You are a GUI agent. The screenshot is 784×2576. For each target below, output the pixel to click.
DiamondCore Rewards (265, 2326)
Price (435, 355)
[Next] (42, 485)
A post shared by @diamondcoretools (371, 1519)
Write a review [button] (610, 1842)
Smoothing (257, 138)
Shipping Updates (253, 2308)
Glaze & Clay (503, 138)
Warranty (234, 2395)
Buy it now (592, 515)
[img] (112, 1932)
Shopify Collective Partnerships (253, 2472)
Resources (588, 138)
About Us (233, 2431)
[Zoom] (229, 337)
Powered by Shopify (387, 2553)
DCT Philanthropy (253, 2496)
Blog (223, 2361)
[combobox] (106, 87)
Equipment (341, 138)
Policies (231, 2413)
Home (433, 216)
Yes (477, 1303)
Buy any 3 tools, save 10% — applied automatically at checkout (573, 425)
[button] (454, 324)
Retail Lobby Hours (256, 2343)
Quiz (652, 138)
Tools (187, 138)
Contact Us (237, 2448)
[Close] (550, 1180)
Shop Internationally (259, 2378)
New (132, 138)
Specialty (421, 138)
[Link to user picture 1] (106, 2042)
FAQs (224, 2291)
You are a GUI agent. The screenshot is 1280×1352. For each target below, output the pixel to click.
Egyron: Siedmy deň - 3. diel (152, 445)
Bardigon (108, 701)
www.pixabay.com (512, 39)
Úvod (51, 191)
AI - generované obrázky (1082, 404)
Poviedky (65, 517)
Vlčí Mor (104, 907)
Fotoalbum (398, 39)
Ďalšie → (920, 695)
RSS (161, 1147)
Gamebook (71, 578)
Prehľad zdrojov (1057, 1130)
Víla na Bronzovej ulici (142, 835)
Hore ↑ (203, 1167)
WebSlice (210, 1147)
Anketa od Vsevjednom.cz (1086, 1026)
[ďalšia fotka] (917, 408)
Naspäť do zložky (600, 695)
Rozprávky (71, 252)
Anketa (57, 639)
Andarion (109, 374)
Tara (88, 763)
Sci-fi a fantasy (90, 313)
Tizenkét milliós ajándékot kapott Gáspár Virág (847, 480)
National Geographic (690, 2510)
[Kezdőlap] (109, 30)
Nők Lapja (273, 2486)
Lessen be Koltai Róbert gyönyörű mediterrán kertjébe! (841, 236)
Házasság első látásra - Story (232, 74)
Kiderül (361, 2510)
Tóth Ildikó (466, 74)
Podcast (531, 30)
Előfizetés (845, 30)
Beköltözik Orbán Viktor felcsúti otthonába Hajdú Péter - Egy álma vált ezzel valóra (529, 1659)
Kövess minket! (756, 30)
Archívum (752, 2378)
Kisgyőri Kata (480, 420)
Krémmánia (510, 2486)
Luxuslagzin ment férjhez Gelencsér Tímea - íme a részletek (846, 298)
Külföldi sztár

════════

● THE TASK: Report, from the entries above, each line where "target" is found.

● WRITTEN SOLUTION:
You are a GUI agent. The screenshot is 784×2576. For each target below, output the pixel to click.
You are a GUI agent. The screenshot is 1280×1352. For each target below, output the pixel to click.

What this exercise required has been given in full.